▸ **WRITTEN PROBLEM**
Convert the lines of the records below into a JSON list of strings, with one string per line and no entries for blank lines. Leave the pictures out.

start GIVEN INFORMATION

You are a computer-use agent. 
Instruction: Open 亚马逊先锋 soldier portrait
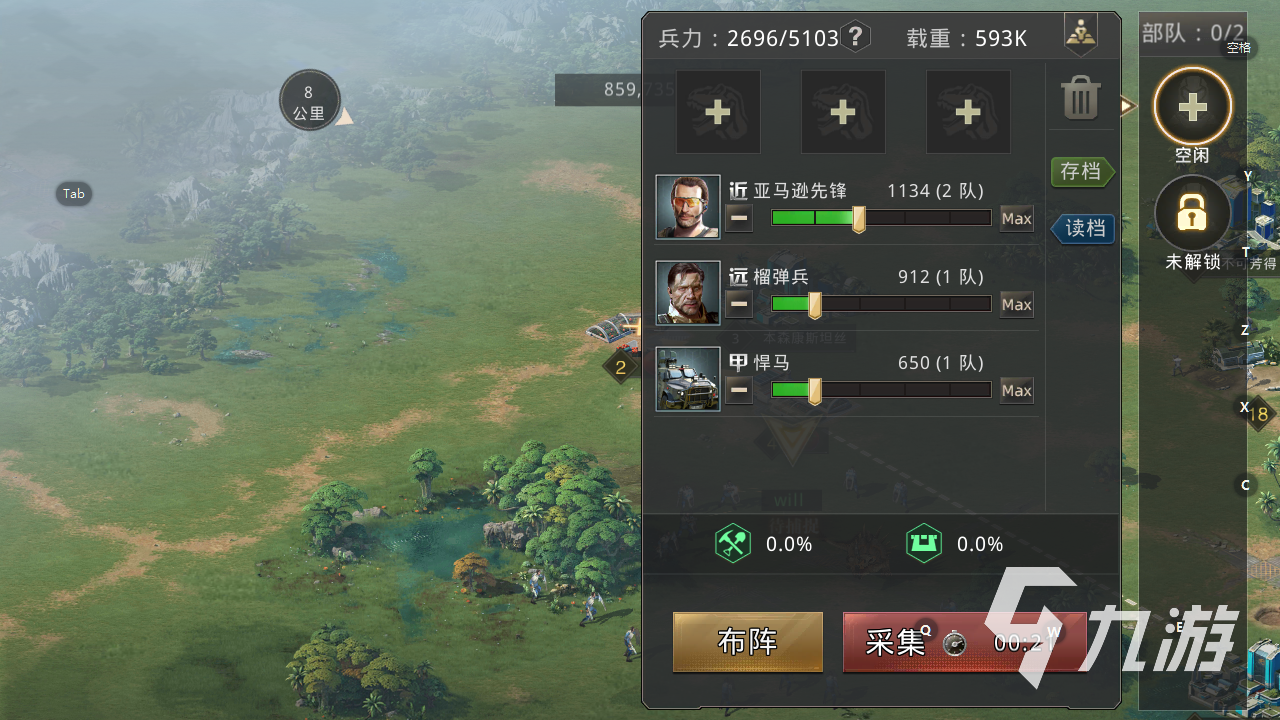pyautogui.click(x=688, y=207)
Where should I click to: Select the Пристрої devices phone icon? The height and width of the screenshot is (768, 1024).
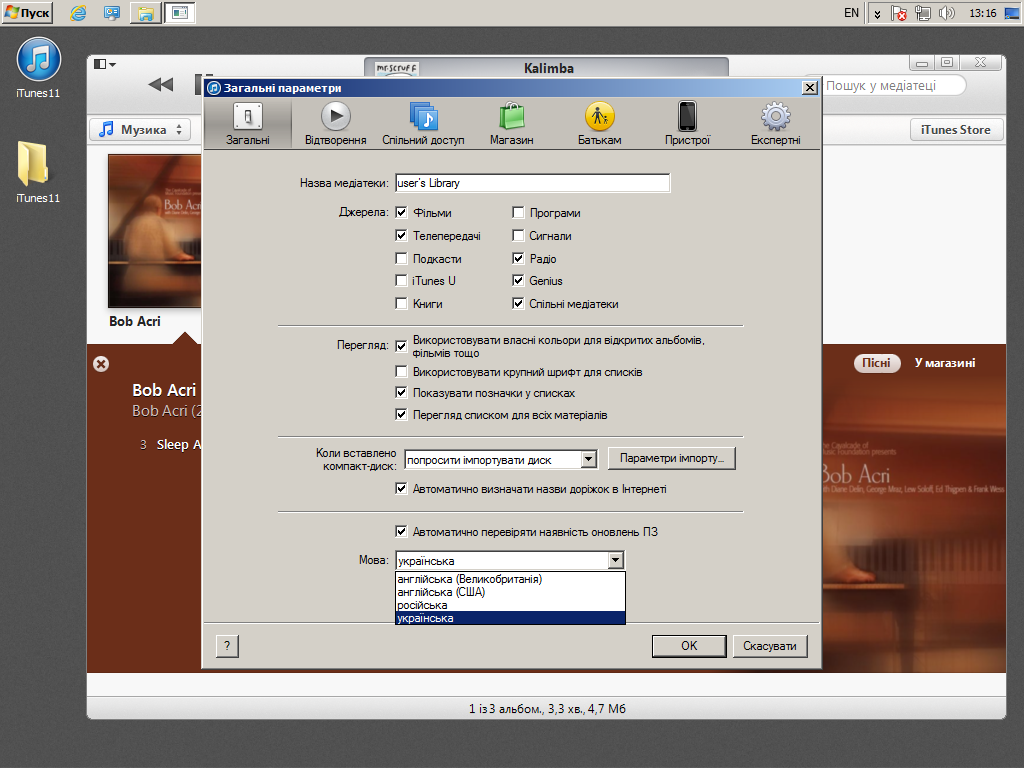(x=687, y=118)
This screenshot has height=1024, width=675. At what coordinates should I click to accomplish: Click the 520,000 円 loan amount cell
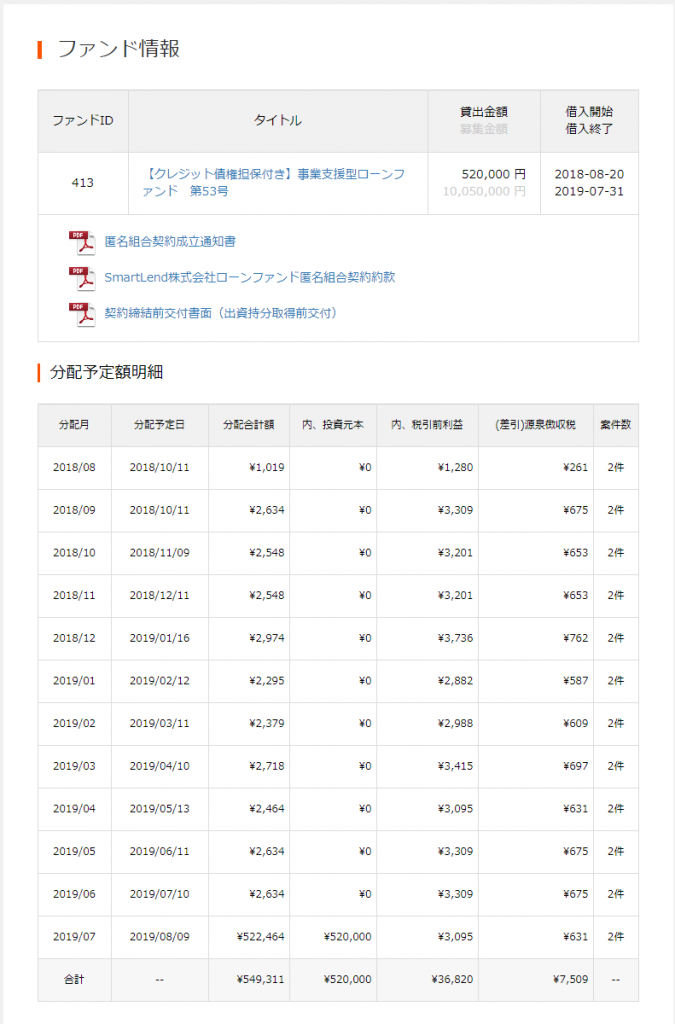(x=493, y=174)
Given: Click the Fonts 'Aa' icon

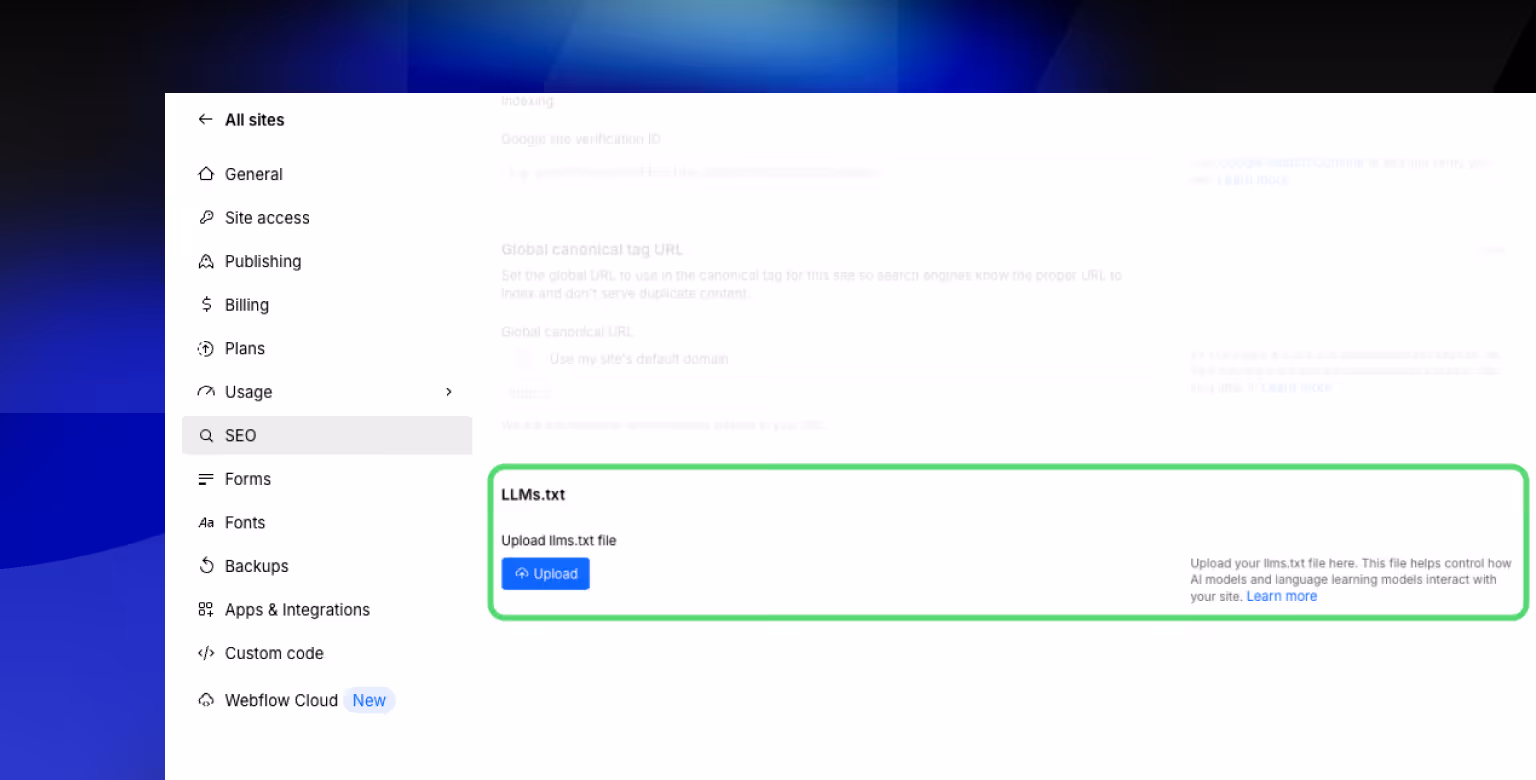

end GIVEN INFORMATION

▸ **REPLY TO THE EXERCISE**
[
  "You are a computer-use agent. ",
  "Instruction: Open 亚马逊先锋 soldier portrait",
  "pyautogui.click(x=688, y=207)",
  "Where should I click to: Select the Пристрої devices phone icon? The height and width of the screenshot is (768, 1024).",
  "(x=687, y=118)",
  "This screenshot has height=1024, width=675. At what coordinates should I click to accomplish: Click the 520,000 円 loan amount cell",
  "(x=493, y=174)",
  "Given: Click the Fonts 'Aa' icon"
]